Hasil Rakerpim ini nantinya digunakan pembaruan buku panduan penyusunan Rencana Pengembangan Program Studi (RPPS), Rencana Pengembangan Unit Pengelola Program Studi (RPUPPS), dan Rencana Pengembangan Unit Pendukung Akademik (RPUPA) agar lebih komprehensif.
Selain itu, pelaksanaan review RPPS, RPUPPS, dan RPUPA diperbarui menjadi dua tahapan untuk tahun akademik 2024–2025:
-
Review Tahap I (pengusulan kegiatan dan anggaran) dilaksanakan secara serentak pada 19–21 September 2024 di Ruang Meeting lantai 2 Edutorium KH. Ahmad Dahlan UMS.
-
Review Tahap II (finalisasi perbaikan) dilaksanakan secara serentak pada 23–25 September 2024 melalui platform Zoom Meeting.

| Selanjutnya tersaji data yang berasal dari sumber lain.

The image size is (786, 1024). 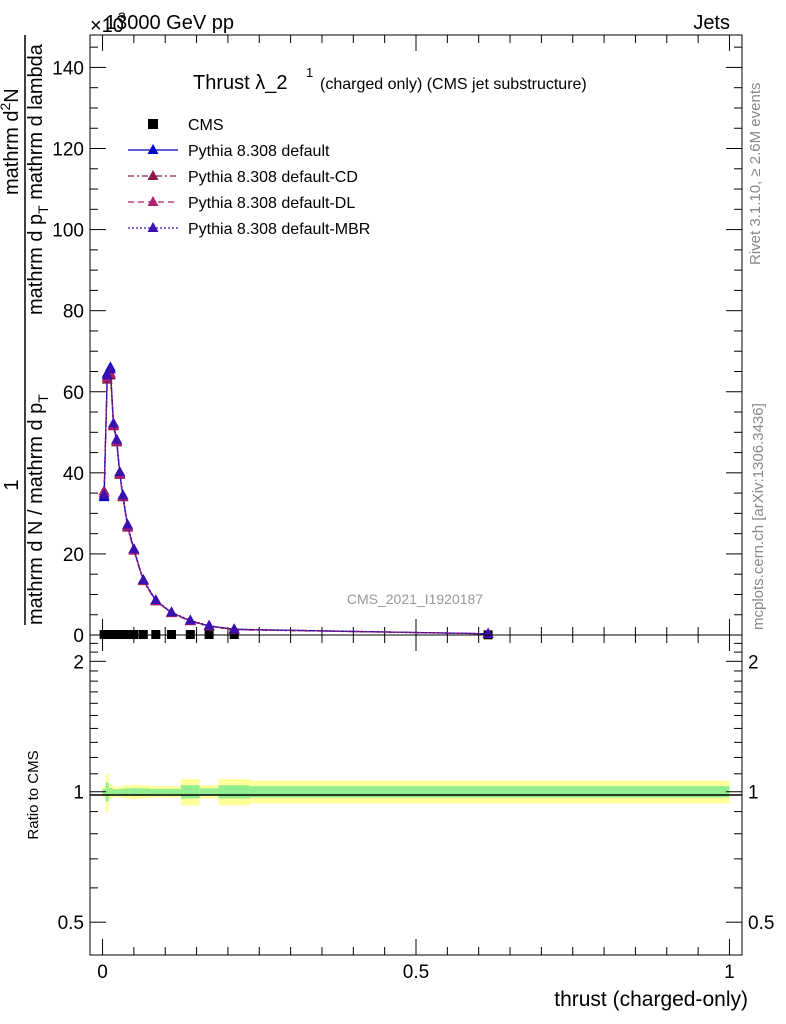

Pelaksanaan Review secara serentak bertujuan selain untuk mempercepat proses pengusulan juga untuk mempermudah koordinasi lintas unit saat proses penyusunan rencana pengembangan, baik bagi pengusul maupun reviewer kegiatan dan keuangan. Dengan pendekatan ini, proses pengajuan rencana pengembangan di UMS dapat berjalan lebih lancar dan kegiatan-kegiatan dari seluruh unit kerja dapat dilaksanakan dengan lebih optimal.